= Consigne A =
Recopiez le passage du texte fourni sur les drones à Gaza, de « Deux incidents l’illustrent » à « de cette attaque. ».
= Consigne B =
D'après le texte fourni, combien de Palestiniens furent tués lors de l'attaque de drone contre la mosquée al Maqadmah ?
= Consigne C =
Dressez la liste de toutes les personnes désignées par leur nom dans le texte fourni.

= Texte fourni =

Par Mary Dobbing et Chris Cole* (janvier 2014 - Traduction et Synthèse: Xavière Jardez)
« Le bourdonnement des drones en survol est là pour vous rappeler sans répit la vigilance impassible d’Israël et son pouvoir illimité, de frapper à tout moment ». (Scott Wilson - Washington Post - 3 déc. 2011)
Les conséquences sur le terrain
Il est certain que l’utilisation des drones par Israël a un impact dévastateur sur le terrain à Gaza. Les deux offensives majeures, en 2008-2009, avec l’Opération Plomb durci et en 2012, avec l’Opération Barrière Protectrice attestent du coût humain de cette nouvelle arme.
Deux incidents l’illustrent : celui de la Mosquée al Maqadmah, déjà mentionné, où 200 à 300 personnes se trouvant à l’intérieur pour la prière du soir, le 3 janvier 2009, furent l’objet d’une attaque de drone armé. 15 Palestiniens furent tués et 40 blessés parmi les fidèles. Une enquête de l’ONU confirma la nature des munitions utilisées. Après avoir nié, prétextant qu’ils ne savaient pas qu’il s’agissait d’un édifice religieux, Israël par l’intermédiaire de son avocat général militaire israélien, Mandelbit, admit, dans une dépêche aux Américains révélée par WikiLeaks, la réalité de cette attaque.
La vaste offensive sur Gaza lors de l’Opération Barrière de Défense, pendant huit jours, en novembre 2012, marqua le point culminant, à ce jour, de la guerre de haute technologie d’Israël : 1 500 cibles furent attaquées par les FAI et Peter Layton pour Defence Today, écrit que l’aviation israélienne fut soutenue par des drones Hermes 450 et 900 armés de missiles
Spike. « L’Opération Barrière Protectrice commença par une attaque de précision sur un véhicule, au centre de Gaza par un drone Hermes 450 armé… qui tira un missile anti-char Spike. Ahmed Jabari, le chef de l’aile armée du Hamas, considéré comme l’auteur principal du développement rapide des forces de roquettes du Hamas fut tué. Les drones Hermes 450 ont continué leurs attaques d’avant-garde et répondu rapidement au lancement de roquettes grâce à leurs équipes de missiles mobiles ».

= Données affichées =
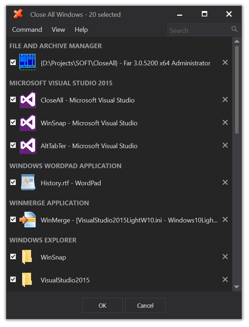Image resolution: width=249 pixels, height=327 pixels.
Task: Open the Help menu
Action: click(x=81, y=30)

= Réponse A =
Deux incidents l’illustrent : celui de la Mosquée al Maqadmah, déjà mentionné, où 200 à 300 personnes se trouvant à l’intérieur pour la prière du soir, le 3 janvier 2009, furent l’objet d’une attaque de drone armé. 15 Palestiniens furent tués et 40 blessés parmi les fidèles. Une enquête de l’ONU confirma la nature des munitions utilisées. Après avoir nié, prétextant qu’ils ne savaient pas qu’il s’agissait d’un édifice religieux, Israël par l’intermédiaire de son avocat général militaire israélien, Mandelbit, admit, dans une dépêche aux Américains révélée par WikiLeaks, la réalité de cette attaque.

= Réponse B =
15 Palestiniens furent tués.

= Réponse C =
Mary Dobbing
Chris Cole
Xavière Jardez
Scott Wilson
Mandelbit
Peter Layton
Ahmed Jabari